经研究发现其主要活性成分之一就是枸杞多糖。

枸杞多糖是一种水溶性糖系蛋白多糖，主要由阿拉伯糖、葡萄糖、半乳糖、甘露糖、木糖、鼠李糖6种单糖成分组成。

现代医学研究证明：它具有抗氧化、抗肿瘤、调节免疫力、降血脂等作用，能改善老年人易疲劳、食欲缺乏和视力模糊等症状。

萃取是有机化学实验室中用来提取和纯化化合物的手段之一。

通过萃取，能从固体或液体混合物提取出所需的化合物。

它的基本原理是利用化合物在两种不相溶（或微溶）的溶剂中溶解度或分配系数的不同，使化合物从一种溶剂内转移到另一种溶剂中。

经过反复的多次萃取，将绝大部分的化合物提取出来。

萃取常见的有液-液萃取和液-固萃取。

在本次实验中，是利用水溶液从枸杞子粉末中提取出多糖类化合物，属于液-固萃取。

本实验使用水提醇沉法提取宁夏枸杞的枸杞多糖。

三、实验步骤1、枸杞多糖的提取称取干燥的枸杞80g，用研钵研成粉末状，放入烧杯内，加入一定料液比(1：8、1：10、1：12)的水溶液，放入微波搅拌器中放置30min，温度70-100摄氏度之间，功率300w，过滤，得滤渣，再加入一定料液比(1：8、1：10、1：12)的水溶液，放入微波搅拌器中放置30min，温度70-100摄氏度之间，功率300w，合并滤液，采用旋转蒸发器真空浓缩，得到的浓缩物用乙醇(乙醇终浓度大于80%)沉淀，滤布过滤，得滤渣用丙酮。

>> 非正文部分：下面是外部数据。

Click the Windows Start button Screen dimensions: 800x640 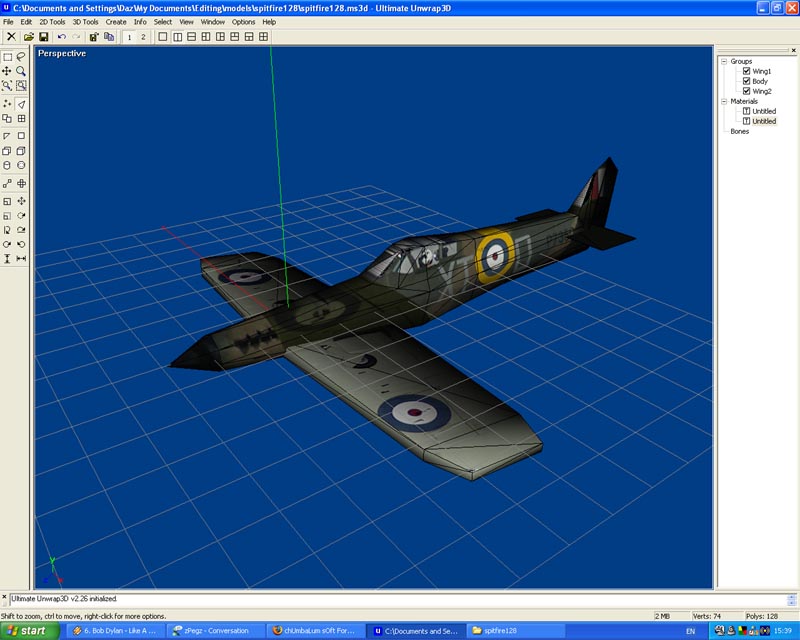(27, 631)
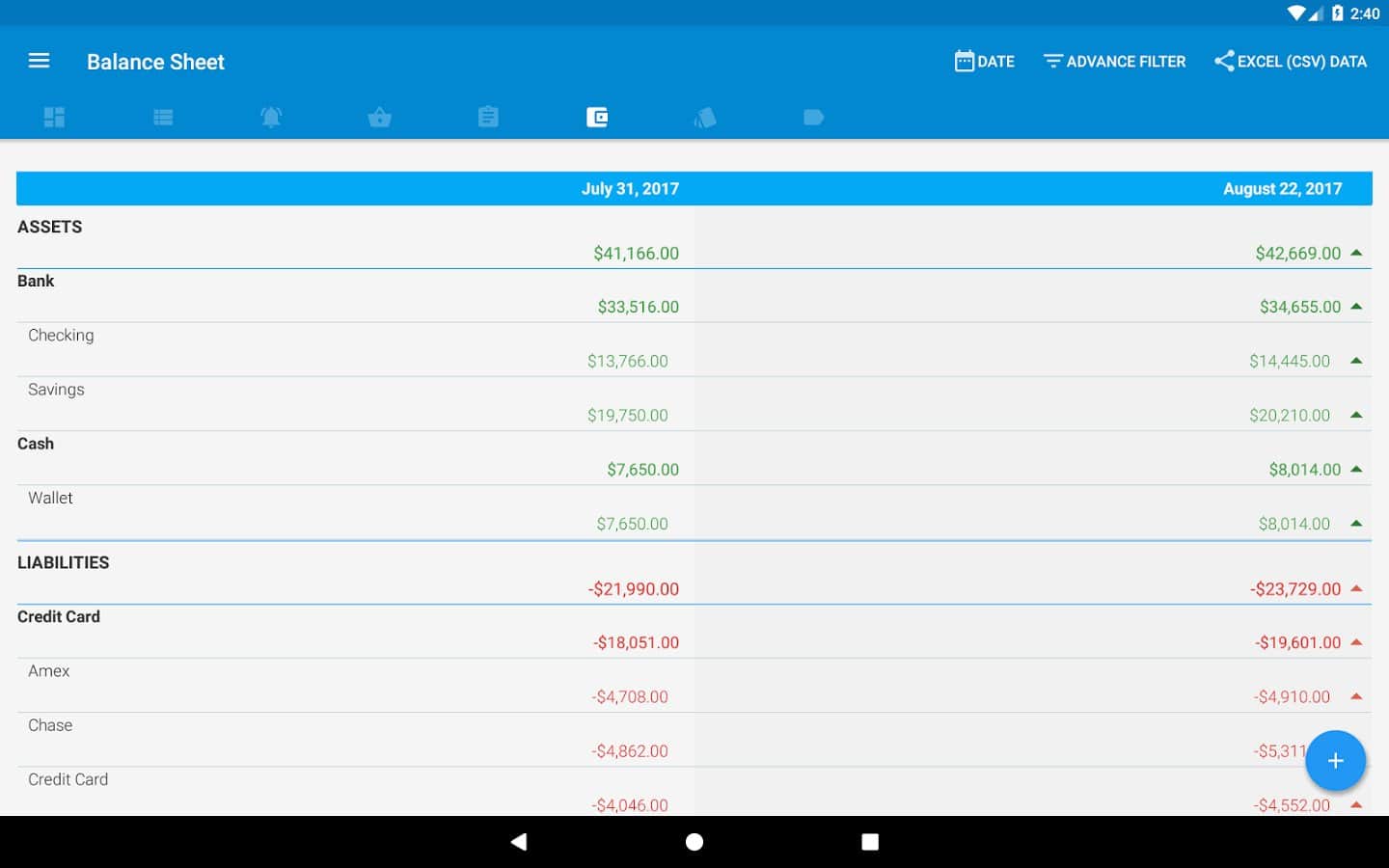Image resolution: width=1389 pixels, height=868 pixels.
Task: Collapse the Bank group arrow
Action: (x=1356, y=307)
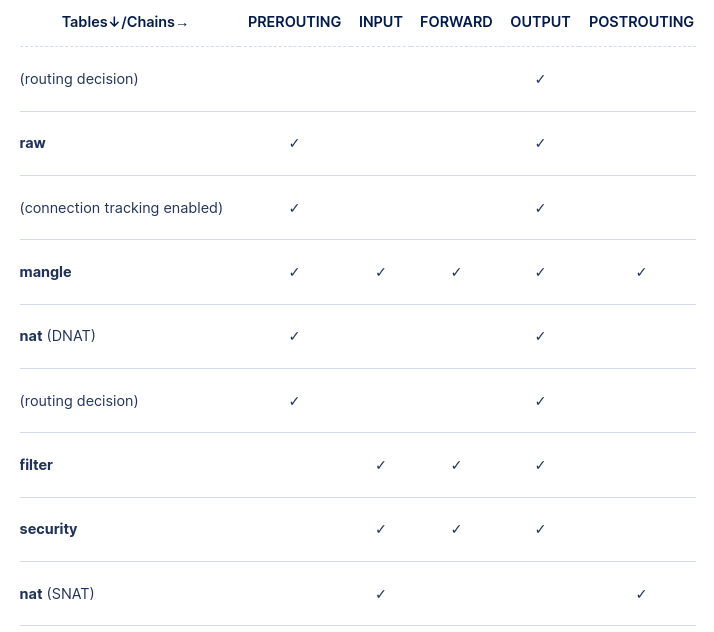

石油醚混合液(体积比1：1)于50～60℃回流0.5h，滤布过滤，得沉淀，烘干，得到枸杞粗多糖。

2、Sevage法脱蛋白取一定量的粗多糖，加蒸馏水完全溶解，使其浓度约为100mg/m L，用Sevage法脱蛋白，按枸杞多糖水溶液体积的20%加入三氯甲烷，再加入三氯甲烷体积的20%的正丁醇，剧烈振摇20min，使其充分混匀，1000r/min离心，倾出上清液，除去中间变性蛋白和下层三氯甲烷，重复以上操作直至中间层无变性蛋白，得到脱蛋白多糖。